The upper is designed to hug the foot and keep it in place.  I found the fit to be snug, but comfortable at the same time.  The shoe does a great job at wrapping around the midfoot in particular, holding it securely in place.  The heel is rather is narrow, which is a staple of La Sportiva shoes.  It will fit best if your foot is on the narrow side; I experienced no heel slippage in the Bushido.  If you don’t have a particularly narrow heel, I could see some potential blister issues on the side of your heels in this shoe.  The rather thin tongue of the shoe enables the rest of the upper to sit close against the foot and helps to eliminate gaps between the shoe and foot that rocks and dirt often creep down into.  I don’t use gaiters and in my runs so far, I have not yet had to stop and pull anything out of my shoe.

Bushido - Top

In Action

No matter what complaint you may have about the Bushido, you definitely won’t be able to criticize its grip.  This shoe clings to the trail better than any shoe I have ever run in.  I have had a chance to take it over rocky terrain, across loose sand, and through thick, sticky mud and in all of those scenarios, I never questioned my footing.  These handled it all remarkably well.  The outsole is grippy, aggressive, and durable.  I can honestly say that I won’t even consider another shoe at this point if I know I am running in any of these conditions.

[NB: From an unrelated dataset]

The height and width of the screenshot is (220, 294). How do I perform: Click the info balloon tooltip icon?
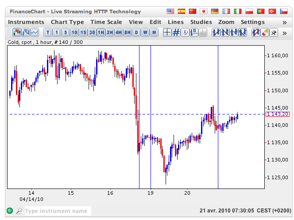click(185, 32)
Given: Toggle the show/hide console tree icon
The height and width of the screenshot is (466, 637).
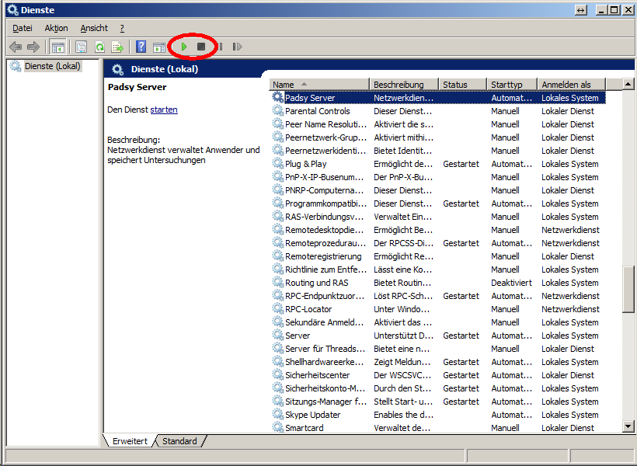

With a lower stack height, I don’t see this as being ideal for super long runs.  Distance wise, this will probably be a 50K shoe for me (possibly 50M if the course is super technical).  I also would be weary of using them if there is a significant amount of pavement on the course you are running.  Then again, if there is more than 20% pavement on your course then it isn’t a trail run! 🙂

Bushido - Bottom

My Final Thoughts

Pros

  • Grip.  The Bushido is second to none.  The trails in the Wasatch Mountains here in Salt Lake City are extremely rocky and technical.  These shoes handled them perfectly.
  • Fit.  If your foot is on the narrower side and you get the correct size, you will certainly love this shoe.  It wraps the foot so nicely that you will hardly even notice it.
  • Stable.  Fingers crossed, but no rolled ankles or even close calls to this point.  It handles uneven terrain, rocks, and roots very well.

Cons

  • The heel cup on the insert rises a bit too much on the sides, which I guess is meant to help hold the heel in place,  This is a bit unnecessary in my opinion because the shoe itself does a good enough job at that. For me, it was causing some rubbing on the sides of my heel which would likely cause blisters over longer distances.  If I could change it, I would flatten it out a bit.  As an alternative, I actually swapped the inserts out with the ones from my La Sportiva Ultra Raptors and the issue was resolved.  Trail runners are often resourceful and could probably come up with some other solutions as well.
  • They run small so be aware of the sizing.  As La Sportiva’s generally run narrow, if you go too small you may have some uncomfortable rubbing on the big toes.  When I sized up by a half size, I had no issues.
  • This is a true trail shoe!  They feel great on the trails, but if you like your legs, do not take them on pavement.

Recommendation

Score: 4 of 5 (Recommend)

This isn’t a multi-purpose shoe.  The Bushido has a very specific purpose (technical terrain) and is EXCELLENT at that!  While I don’t see myself using it on a flatter, drier course, it is so good at handling technical terrain and sloppy trail conditions that the Bushido is my new go-to shoe in these instances.  As I previously mentioned, I will likely limit these to distances of 50K or below.  Overall, it is a nice addition to my running shoe toolkit.